Consult the Handbook
Before leaving for the United States, please be sure to review information sent to you by Brown. Valuable information is also available on the Office of International Student and Scholar Services Web site, including general information for international students and a useful handbook. As you review the handbook, please keep in mind that the content is written for undergraduate students, as well as graduate and medical students, visiting scholars, faculty, and staff.
Suggestions from Undergraduates
Below are recommendations for what to bring provided by the International Mentoring Program.
Travel Documents are more important than anything else! Your Passport, I-20 and any other form of identification are what matter most.
Providence is a city which gets all 4 seasons, so pack accordingly. Summer can be warm and humid. Bring comfortable shorts, skirts, flip-flops and other summer wear. In the fall, things cool down and by this time a warm jacket is recommended. Winter is cold and wearing several layers, a warm jacket, snow or water proof shoes, and full length trousers/jeans are a necessity. Spring is beautiful when generally a light jacket in the evenings is more than enough. Information about average monthly temperatures in Providence or Rhode Island can be found on-line, including Weather.com and ClimateZONE.com, as can general information about the climate.
Brown is a pretty informal school, and so apart from weather considerations, feel free to dress exactly how you like. If you ever find that you need to do some shopping, there are plenty of stores within walking distance of campus, or you could even make a trip to Boston or New York where there are even wider selections of stores.
Other School Stuff
Having a computer is very useful though not absolutely mandatory, because the libraries on campus and other facilites have several computer clusters. However, since most of your classes will have a website, and you might be handing in home-work online, as well as typing out all your assignments and papers, having a computer in the room is very convenient. The Brown Computer Store as well as other nearby stores tend to have special deals on computers in the early Fall, so if you'd like, you could wait to purchase one upon your arrival.
Carry some photographs, or your favourite books or movies, or some food from your home country. There are always those odd days when you want to share memories with your new friends, or just want to look back at some of the times you had before coming to Brown. These things take up little space, and can just give you that extra comfort in a new place.
There are numerous stores near campus and at the Providence Place Mall where sheets, pillow covers, as well as curtains, rugs, clocks, mirrors and other things you might need to do up your room with are available, so you don't need to carry all these from home.
Surviving Providence Winters
Winter Jacket: It is essential that you have a warm jacket for when it starts to get cold. There are many different styles and options, but a common choice among students are jackets stuffed with down feathers, which are available in water-proof material. A good place to shop would be at the Providence Place Mall or in Boston if you're able to get there, and a good time would be early in the semester because the beginning of winter is hard to predict, and it's always good to be prepared before-hand.

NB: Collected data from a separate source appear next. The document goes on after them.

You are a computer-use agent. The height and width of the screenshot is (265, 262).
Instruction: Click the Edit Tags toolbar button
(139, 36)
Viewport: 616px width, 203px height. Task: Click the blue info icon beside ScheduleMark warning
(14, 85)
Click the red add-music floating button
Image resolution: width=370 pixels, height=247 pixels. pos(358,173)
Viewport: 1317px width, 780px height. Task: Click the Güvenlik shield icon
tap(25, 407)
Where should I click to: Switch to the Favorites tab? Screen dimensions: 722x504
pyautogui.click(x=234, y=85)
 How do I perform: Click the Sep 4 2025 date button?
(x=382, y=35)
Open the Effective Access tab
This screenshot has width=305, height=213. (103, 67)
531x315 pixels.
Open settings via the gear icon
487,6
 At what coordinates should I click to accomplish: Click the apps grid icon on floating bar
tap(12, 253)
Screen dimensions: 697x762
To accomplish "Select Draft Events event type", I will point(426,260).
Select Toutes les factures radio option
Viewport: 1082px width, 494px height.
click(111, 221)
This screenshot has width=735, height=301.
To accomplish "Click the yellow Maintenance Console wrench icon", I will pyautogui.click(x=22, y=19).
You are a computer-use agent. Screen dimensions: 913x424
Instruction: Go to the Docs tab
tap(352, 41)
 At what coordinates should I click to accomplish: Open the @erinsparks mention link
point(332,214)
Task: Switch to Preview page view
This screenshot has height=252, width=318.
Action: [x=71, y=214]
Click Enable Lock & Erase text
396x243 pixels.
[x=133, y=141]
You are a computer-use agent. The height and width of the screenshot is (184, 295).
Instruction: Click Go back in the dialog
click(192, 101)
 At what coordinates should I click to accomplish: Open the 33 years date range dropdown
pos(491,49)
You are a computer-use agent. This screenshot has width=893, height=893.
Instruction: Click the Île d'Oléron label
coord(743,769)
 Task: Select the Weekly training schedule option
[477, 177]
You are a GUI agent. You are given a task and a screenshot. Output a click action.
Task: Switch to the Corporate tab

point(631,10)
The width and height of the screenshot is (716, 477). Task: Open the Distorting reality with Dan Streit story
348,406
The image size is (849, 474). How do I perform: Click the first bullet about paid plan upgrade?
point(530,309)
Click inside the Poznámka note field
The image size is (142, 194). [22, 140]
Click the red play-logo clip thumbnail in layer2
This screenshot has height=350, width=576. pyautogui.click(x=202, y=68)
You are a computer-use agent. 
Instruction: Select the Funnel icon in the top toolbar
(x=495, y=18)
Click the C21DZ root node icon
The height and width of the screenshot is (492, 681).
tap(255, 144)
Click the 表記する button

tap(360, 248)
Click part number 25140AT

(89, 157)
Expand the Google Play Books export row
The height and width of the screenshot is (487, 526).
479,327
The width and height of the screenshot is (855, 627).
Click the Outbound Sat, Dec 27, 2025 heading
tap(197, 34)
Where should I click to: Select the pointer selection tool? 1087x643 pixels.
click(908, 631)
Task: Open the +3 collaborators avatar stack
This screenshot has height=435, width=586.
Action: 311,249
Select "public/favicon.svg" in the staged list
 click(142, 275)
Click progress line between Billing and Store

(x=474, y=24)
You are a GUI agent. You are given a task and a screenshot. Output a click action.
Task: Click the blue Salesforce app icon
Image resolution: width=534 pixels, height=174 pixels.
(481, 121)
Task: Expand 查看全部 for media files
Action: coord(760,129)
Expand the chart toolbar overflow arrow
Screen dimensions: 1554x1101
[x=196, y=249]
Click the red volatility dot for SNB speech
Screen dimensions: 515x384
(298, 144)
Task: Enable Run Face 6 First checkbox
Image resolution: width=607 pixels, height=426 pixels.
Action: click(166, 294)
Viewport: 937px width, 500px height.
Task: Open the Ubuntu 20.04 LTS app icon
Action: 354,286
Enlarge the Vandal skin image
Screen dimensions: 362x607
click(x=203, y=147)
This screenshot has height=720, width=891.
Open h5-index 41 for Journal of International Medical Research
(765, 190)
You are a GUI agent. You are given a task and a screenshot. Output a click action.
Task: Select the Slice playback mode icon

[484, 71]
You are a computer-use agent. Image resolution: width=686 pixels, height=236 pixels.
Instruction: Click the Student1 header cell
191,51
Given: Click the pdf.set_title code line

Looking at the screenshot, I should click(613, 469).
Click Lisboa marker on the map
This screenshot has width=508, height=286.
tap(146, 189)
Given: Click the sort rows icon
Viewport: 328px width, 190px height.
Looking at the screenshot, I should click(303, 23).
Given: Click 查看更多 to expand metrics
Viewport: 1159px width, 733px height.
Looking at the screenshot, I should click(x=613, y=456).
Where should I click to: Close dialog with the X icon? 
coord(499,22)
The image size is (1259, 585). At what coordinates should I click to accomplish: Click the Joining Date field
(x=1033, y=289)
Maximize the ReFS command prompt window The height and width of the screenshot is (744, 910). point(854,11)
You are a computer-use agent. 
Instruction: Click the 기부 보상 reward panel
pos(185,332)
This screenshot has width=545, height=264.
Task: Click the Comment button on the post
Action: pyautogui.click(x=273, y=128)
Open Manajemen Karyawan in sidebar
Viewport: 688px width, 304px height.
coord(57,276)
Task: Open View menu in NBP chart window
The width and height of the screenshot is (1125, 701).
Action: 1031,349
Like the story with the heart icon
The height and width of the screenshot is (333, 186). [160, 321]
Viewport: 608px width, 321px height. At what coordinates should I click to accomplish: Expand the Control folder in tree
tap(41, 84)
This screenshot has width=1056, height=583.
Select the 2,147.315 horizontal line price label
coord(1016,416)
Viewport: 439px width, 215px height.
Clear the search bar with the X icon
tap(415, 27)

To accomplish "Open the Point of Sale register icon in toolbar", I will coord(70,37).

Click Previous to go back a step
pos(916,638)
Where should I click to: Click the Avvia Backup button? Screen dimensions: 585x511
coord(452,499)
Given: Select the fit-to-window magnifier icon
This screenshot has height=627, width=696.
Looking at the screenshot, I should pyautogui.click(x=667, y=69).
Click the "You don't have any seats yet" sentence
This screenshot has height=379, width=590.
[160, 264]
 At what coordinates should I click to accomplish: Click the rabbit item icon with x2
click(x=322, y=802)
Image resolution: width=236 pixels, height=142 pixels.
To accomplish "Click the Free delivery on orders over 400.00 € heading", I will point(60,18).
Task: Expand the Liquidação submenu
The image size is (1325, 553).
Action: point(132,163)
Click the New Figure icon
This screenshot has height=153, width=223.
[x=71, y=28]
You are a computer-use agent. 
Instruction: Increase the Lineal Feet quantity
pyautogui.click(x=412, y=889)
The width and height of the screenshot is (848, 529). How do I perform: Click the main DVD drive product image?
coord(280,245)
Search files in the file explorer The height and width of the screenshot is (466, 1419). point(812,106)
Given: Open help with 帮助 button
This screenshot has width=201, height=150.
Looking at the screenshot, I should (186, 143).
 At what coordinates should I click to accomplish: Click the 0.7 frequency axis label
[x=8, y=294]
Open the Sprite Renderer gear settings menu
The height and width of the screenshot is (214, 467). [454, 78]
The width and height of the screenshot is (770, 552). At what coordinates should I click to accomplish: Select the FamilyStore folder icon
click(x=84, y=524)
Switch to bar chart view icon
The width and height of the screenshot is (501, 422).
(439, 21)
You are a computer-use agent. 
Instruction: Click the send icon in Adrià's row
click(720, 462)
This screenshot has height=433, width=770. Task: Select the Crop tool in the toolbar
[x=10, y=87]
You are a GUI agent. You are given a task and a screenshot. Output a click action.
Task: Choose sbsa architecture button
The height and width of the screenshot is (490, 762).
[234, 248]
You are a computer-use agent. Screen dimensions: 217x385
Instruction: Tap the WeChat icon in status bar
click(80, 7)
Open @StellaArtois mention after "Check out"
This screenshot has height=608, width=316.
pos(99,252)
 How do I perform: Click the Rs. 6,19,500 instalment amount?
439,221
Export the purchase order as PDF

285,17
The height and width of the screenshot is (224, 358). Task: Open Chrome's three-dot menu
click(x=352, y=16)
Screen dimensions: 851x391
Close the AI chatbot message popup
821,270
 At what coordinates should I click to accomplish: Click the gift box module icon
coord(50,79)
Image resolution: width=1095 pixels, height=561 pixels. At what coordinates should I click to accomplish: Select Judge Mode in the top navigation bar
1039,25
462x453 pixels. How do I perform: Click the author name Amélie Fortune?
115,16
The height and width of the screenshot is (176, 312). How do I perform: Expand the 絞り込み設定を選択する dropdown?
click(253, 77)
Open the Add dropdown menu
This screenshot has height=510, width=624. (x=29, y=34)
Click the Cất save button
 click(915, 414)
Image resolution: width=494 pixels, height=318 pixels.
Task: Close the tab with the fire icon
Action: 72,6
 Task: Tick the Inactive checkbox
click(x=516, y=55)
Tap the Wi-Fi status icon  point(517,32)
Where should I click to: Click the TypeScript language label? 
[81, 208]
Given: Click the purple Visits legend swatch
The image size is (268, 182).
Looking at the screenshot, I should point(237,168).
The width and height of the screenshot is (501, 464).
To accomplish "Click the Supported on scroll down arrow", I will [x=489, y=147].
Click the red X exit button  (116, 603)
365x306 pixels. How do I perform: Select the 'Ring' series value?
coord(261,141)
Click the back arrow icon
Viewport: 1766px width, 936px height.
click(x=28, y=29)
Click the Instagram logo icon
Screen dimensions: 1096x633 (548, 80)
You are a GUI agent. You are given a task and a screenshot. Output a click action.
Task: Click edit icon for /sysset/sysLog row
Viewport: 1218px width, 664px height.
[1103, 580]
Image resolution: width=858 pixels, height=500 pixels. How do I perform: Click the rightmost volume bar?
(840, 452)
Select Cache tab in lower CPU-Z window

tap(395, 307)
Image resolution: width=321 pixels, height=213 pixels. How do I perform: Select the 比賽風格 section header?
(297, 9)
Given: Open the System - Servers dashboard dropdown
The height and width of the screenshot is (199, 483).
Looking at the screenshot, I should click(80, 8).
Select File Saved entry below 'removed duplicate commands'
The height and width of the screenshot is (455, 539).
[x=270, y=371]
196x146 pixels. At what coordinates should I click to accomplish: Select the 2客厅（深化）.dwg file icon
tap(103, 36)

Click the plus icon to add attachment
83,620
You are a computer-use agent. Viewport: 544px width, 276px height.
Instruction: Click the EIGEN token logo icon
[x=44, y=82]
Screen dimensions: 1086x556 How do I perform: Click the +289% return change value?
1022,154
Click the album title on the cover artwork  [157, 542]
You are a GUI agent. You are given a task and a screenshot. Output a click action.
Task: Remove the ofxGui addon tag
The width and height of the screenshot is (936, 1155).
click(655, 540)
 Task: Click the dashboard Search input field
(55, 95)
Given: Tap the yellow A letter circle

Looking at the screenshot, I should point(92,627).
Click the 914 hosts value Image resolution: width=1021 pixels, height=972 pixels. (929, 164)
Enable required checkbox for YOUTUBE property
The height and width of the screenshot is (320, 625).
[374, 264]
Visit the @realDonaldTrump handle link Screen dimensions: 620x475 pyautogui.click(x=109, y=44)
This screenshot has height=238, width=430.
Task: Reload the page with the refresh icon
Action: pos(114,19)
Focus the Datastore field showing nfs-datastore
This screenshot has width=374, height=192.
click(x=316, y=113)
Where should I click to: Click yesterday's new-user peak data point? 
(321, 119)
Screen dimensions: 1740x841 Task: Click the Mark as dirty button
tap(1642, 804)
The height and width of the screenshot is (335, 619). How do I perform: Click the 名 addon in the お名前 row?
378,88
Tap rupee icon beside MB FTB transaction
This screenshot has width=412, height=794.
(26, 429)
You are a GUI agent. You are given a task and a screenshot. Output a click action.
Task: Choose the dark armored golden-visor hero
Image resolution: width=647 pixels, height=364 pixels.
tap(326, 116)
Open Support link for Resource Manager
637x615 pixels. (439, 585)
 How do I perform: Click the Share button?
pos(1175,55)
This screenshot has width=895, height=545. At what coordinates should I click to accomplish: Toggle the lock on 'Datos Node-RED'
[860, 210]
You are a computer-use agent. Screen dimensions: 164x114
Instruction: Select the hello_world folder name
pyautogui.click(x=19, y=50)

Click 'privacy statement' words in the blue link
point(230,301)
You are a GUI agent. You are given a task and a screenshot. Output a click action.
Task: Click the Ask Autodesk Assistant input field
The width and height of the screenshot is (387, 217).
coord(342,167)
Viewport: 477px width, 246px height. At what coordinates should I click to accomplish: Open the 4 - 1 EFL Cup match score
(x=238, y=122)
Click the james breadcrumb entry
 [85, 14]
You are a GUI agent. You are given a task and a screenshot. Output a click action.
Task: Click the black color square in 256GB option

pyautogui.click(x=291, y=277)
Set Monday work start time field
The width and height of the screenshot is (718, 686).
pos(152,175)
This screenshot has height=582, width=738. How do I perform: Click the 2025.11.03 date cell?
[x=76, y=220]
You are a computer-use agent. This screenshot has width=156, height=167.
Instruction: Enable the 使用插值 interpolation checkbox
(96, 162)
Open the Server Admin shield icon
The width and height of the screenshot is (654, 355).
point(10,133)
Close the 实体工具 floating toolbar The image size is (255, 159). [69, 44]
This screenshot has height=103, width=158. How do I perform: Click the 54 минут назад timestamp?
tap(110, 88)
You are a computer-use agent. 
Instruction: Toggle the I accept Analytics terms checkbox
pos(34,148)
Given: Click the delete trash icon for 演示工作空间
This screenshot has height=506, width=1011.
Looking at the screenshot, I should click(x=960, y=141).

Layering: Wearing several layers really helps staying warm, especially during the winter when nothing else seems to work! So a long-sleeved t-shirt underneath a short-sleeves t-shirt, underneath a thin sweater, underneath a thick sweater, underneath the above-mentioned down jacket, and you will soon forget how cold it is!
Footwear: This is really an essential part of feeling warm. Warm socks, and snow-proof shows can make a huge difference to beating the cold.
Scarves, Caps and Gloves: These are great additions which add that extra warmth, and help deal with the wind. Keeping your neck, ears and hands warm can greatly influence how warm you feel on the whole.